The main benefit in opting for TLS over SSL is that TLS was incepted as an open-community standard, meaning TLS is more extensible and will likely be more widely supported in the future with other Internet standards. TLS is even backwards compatible, possessing the ability to "scale down” to SSL if necessary to support secure client-side connections that only understand SSL.
Another more immediate benefit, however, is that TLS allows both secure and insecure connections over the same port, whereas SSL requires a designated secure-only port. For users connecting to an email server via POP or IMAP, this means that using TLS will allow you to opt for secure connections but easily switch to insecure connections if necessary without needing to change ports. This is not possible with SSL.

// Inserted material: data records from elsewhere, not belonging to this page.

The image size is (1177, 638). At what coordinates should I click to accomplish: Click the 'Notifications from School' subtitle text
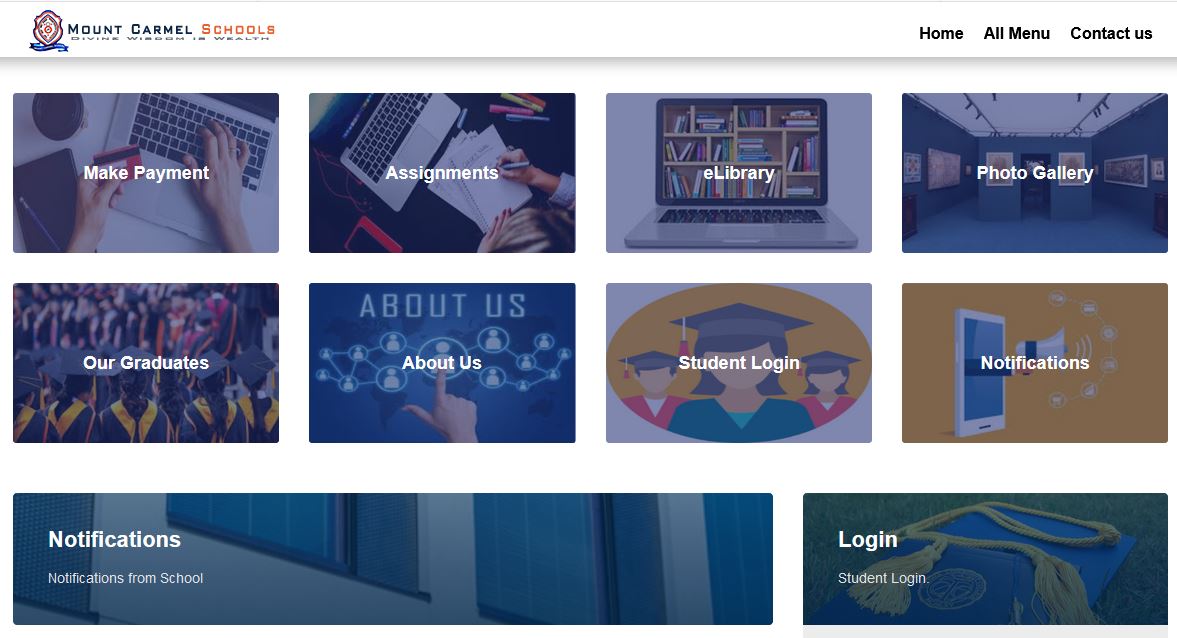[125, 578]
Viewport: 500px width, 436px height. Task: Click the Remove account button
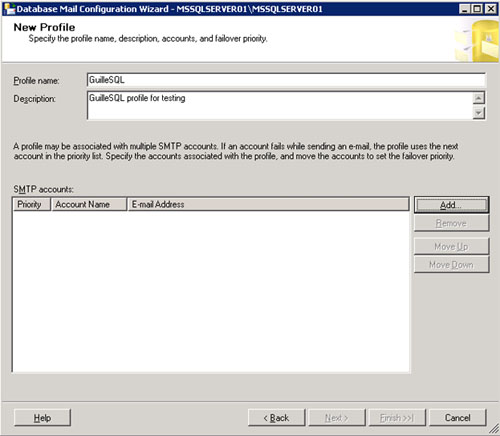click(451, 223)
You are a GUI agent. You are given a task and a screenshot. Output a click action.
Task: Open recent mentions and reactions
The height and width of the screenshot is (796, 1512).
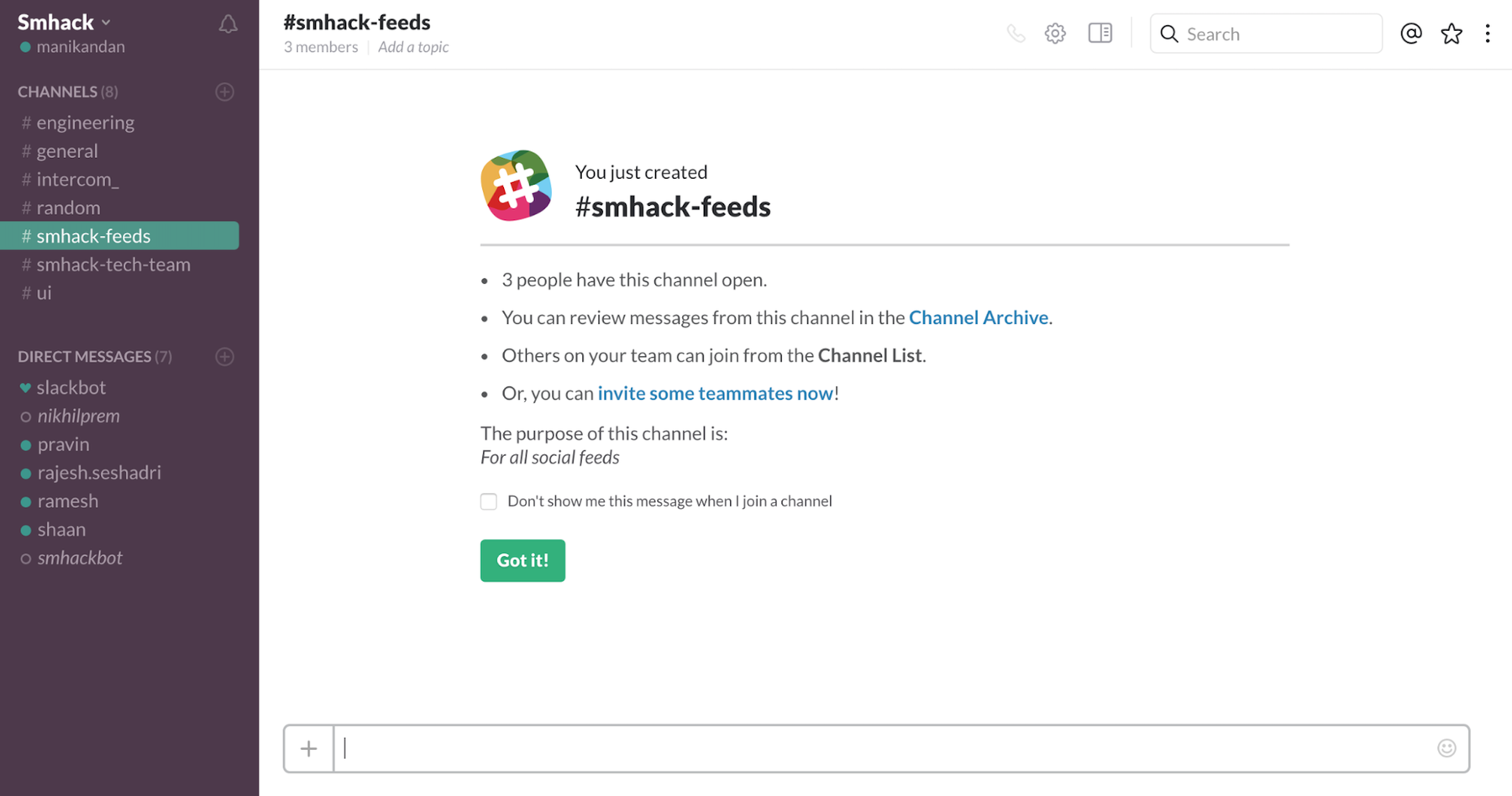[1411, 33]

The third an perhaps the best benefit of TLS secure connection is the unknown if the recipients mail server also supports TLS this means the transport of the document can be secure to the destination.

Resumed TLS handshake

Public key operations (e.g., RSA) are relatively expensive in terms of computational power. TLS provides a secure shortcut in the handshake mechanism to avoid these operations. In an ordinary full handshake, the server sends a session id as part of the ServerHello message. The client associates this session id with the server's IP address and TCP port, so that when the client connects again to that server, it can use the session id to shortcut the handshake. In the server, the session id maps to the cryptographic parameters previously negotiated, specifically the "master secret". Both sides must have the same "master secret" or the resumed handshake will fail (this prevents an eavesdropper from using a session id). The random data in the ClientHello and ServerHello messages virtually guarantee that the generated connection keys will be different than in the previous connection. In the RFCs, this type of handshake is called an abbreviated handshake. It is also described in the literature as a restart handshake.

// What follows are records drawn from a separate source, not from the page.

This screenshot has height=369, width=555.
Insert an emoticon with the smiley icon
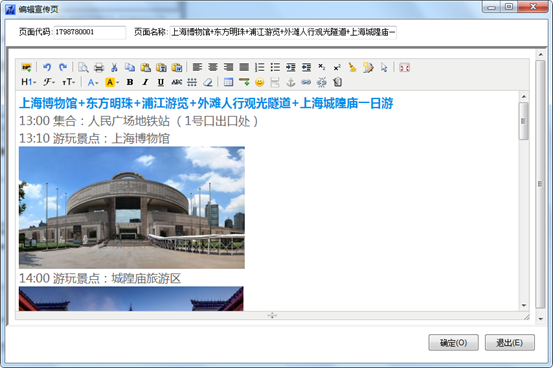[x=259, y=82]
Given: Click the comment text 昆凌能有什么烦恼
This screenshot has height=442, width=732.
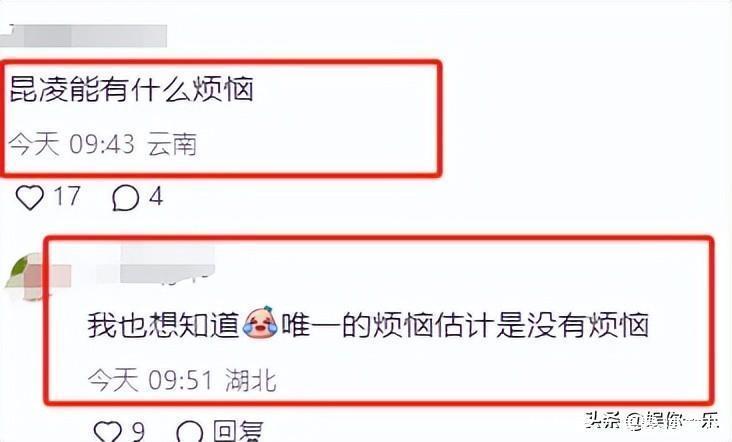Looking at the screenshot, I should pyautogui.click(x=132, y=89).
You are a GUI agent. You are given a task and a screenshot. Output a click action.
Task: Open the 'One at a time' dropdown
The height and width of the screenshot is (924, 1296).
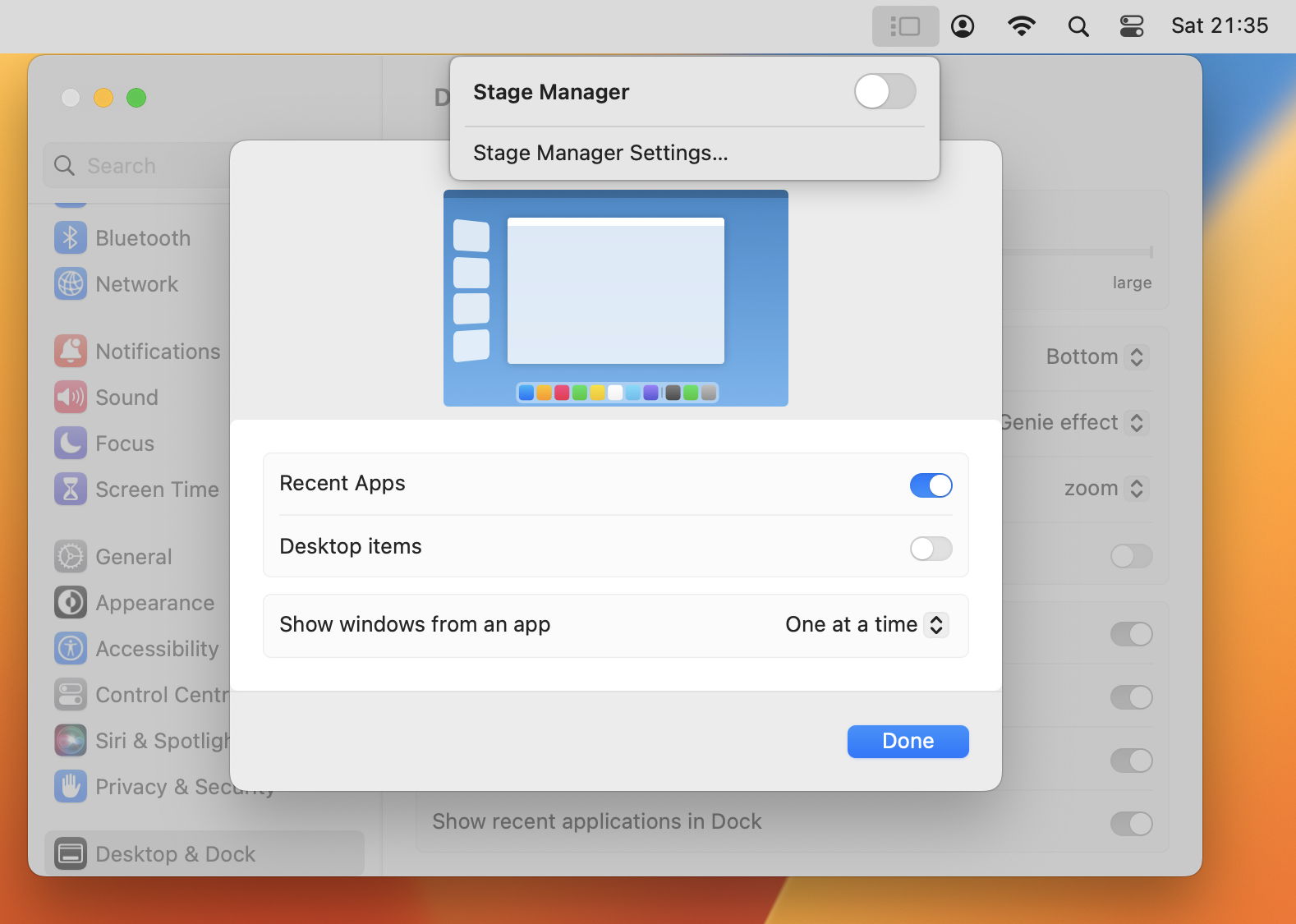[866, 625]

There is a bit more to TLS than that, but thats the basics in a nutshell. Now to answer your question, if the recipients server supports TLS, provided that you have correctly setup TLS on your server for port 25, any mail that your client sends to that recipient will be encrypted when sent over the wire. In a nutshell, SSL requires the remote host to support SSL, otherwise it will drop the connection, on the other hand, TLS can be "stepped up" to via the STARTTLS command. The sending server determines whether the receiving server can support TLS via the HELO response of that server.